> _Text segment_:
● ● ● ●

If you needed any more confirmation, we got plenty tonight — New Orleans isn’t a good basketball team.

NBA: New Orleans Pelicans at Oklahoma City Thunder Alonzo Adams-USA TODAY Sports

Black Friday took on an entirely different meaning for New Orleans basketball tonight.

While many folks were happily cashing in on deals around the country, the Pelicans were forced to sustain lumps early, then late, and ultimately, are leaving OKC with several more distinguishable black and blue marks across some already bruised egos.

With 5:11 remaining in the game, the Pelicans had just seized a 102-100 lead following a transition JJ Redick three-pointer from the corner. New Orleans proceeded to add only two more points to the scoreboard the rest of the way, falling 109-104 to a Thunder team that had registered but five wins in 16 tries against the rest of the NBA.

Please don’t take this as a slight, all fans of OKC, but the Thunder are not a good basketball team. They didn’t turn it up a few notches in crunch time against the Pelicans and play exquisitely down the stretch, but rather just made a lot fewer mistakes. When you’re two mediocre ball clubs, that’ll usually get the job done.

● ● ● ●

> _Dataset records_:
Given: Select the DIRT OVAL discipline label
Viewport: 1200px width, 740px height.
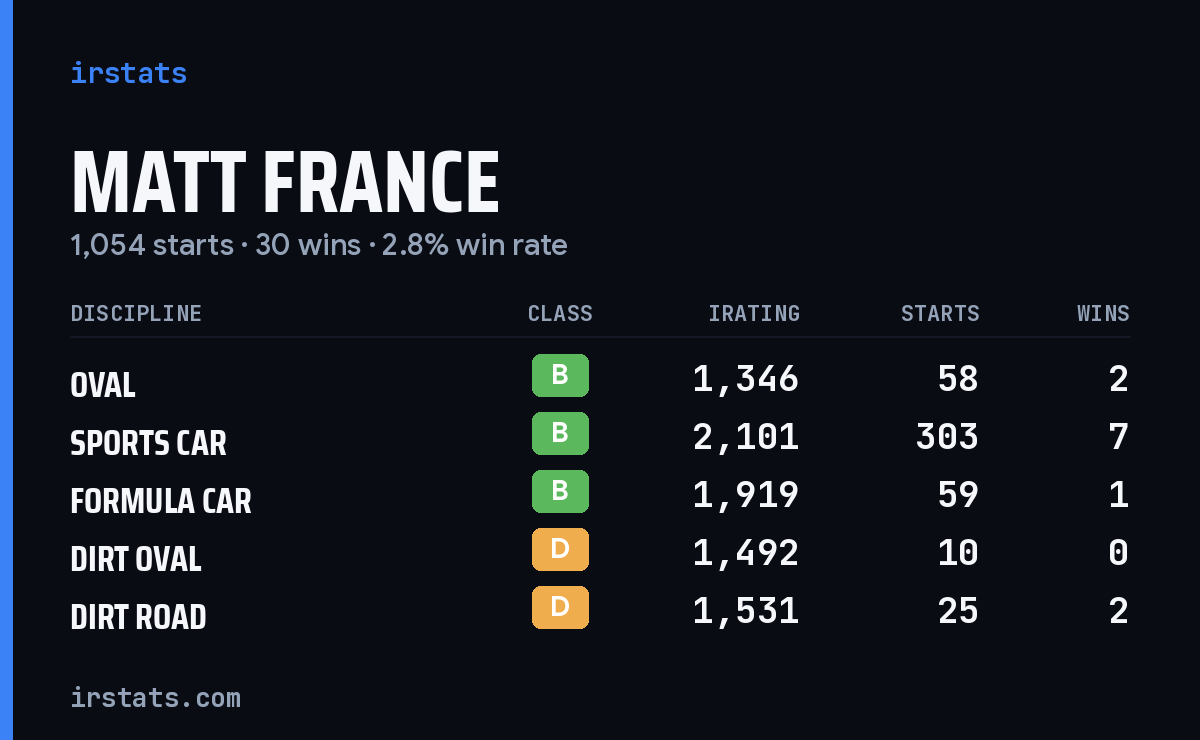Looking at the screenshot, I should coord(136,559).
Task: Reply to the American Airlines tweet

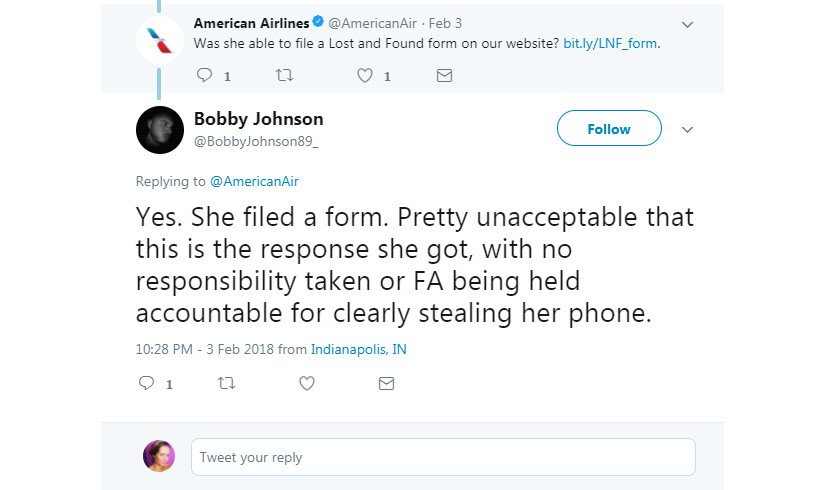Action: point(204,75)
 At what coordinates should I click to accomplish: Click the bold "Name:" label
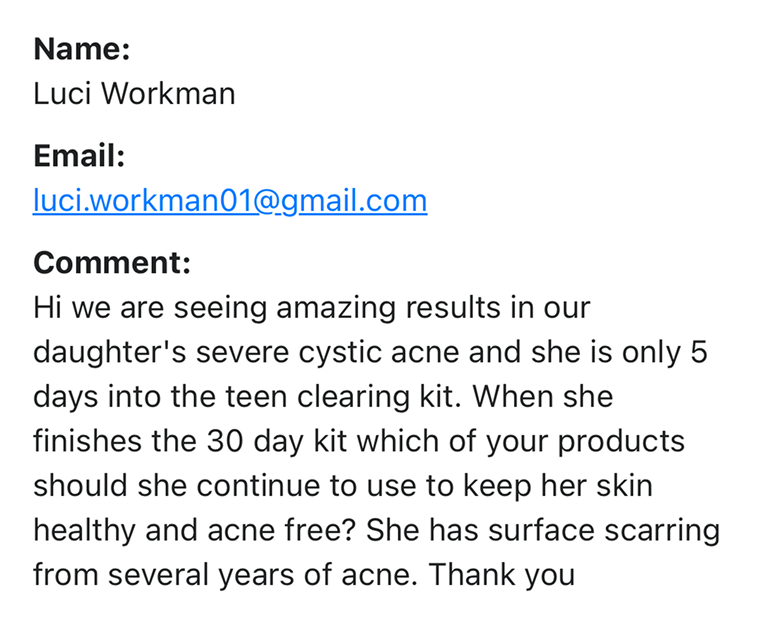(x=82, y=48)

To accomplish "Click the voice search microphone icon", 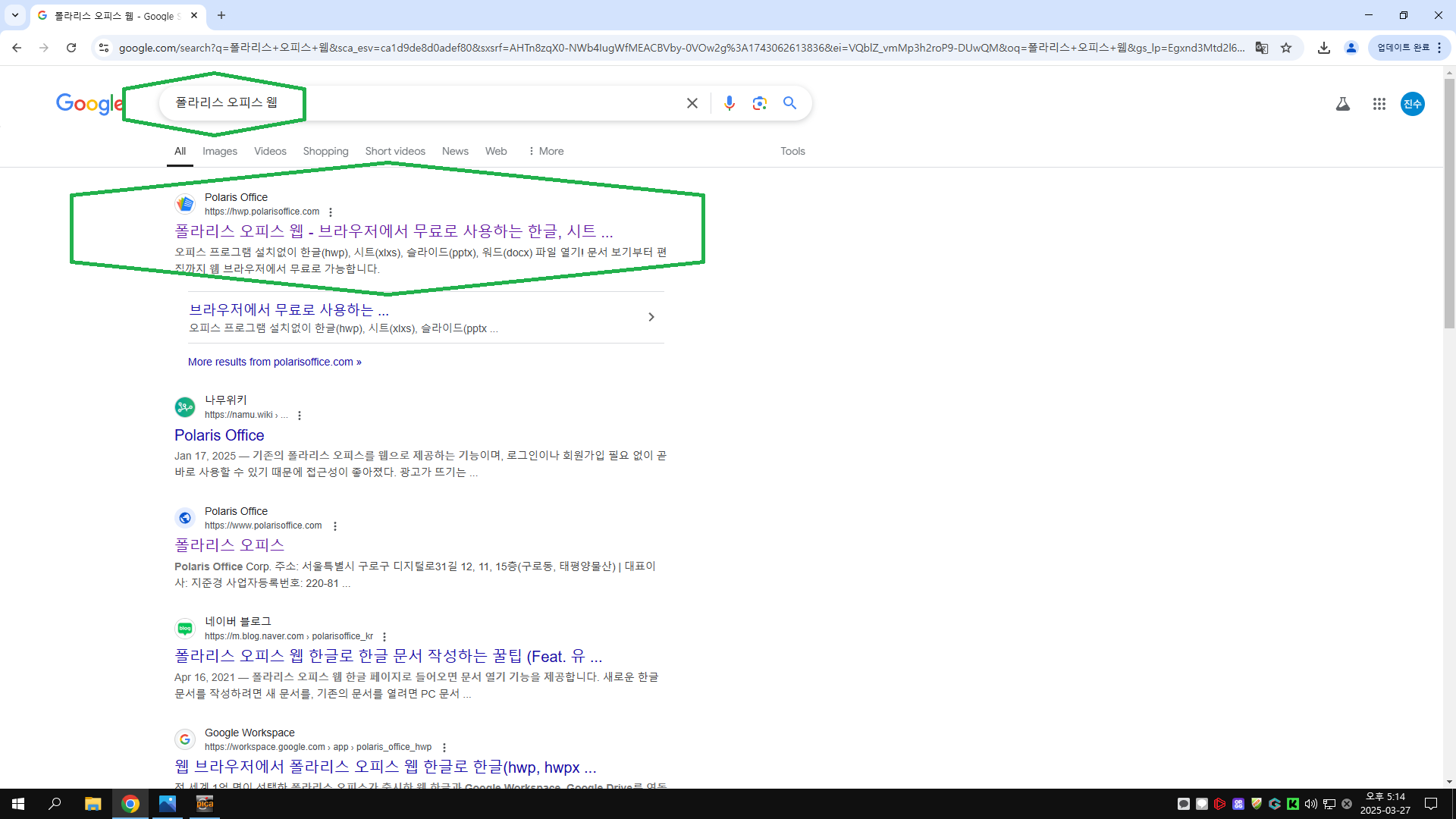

● ● ● ●

> _Directive 1_:
Answer these questions about the game report:
(a) Whose three-pointer gave the Pelicans a 102-100 lead?
(b) What was the final score, and which team won?
(c) According to the last paragraph, what did the Thunder do down the stretch, rather than playing exquisitely?
> _Directive 2_: Write out the rows again, from the line containing "At what coordinates" through the end of the rows, both ends included, with every coordinate in the answers shifted by adding 59. Leave out the pictures.

> _Correct result 1_:
(a) JJ Redick's.
(b) The Thunder won 109-104.
(c) They made a lot fewer mistakes.

> _Correct result 2_:
 At what coordinates should I click to accomplish: Click the bold "Name:" label
(x=141, y=107)

To accomplish "Click the voice search microphone icon", 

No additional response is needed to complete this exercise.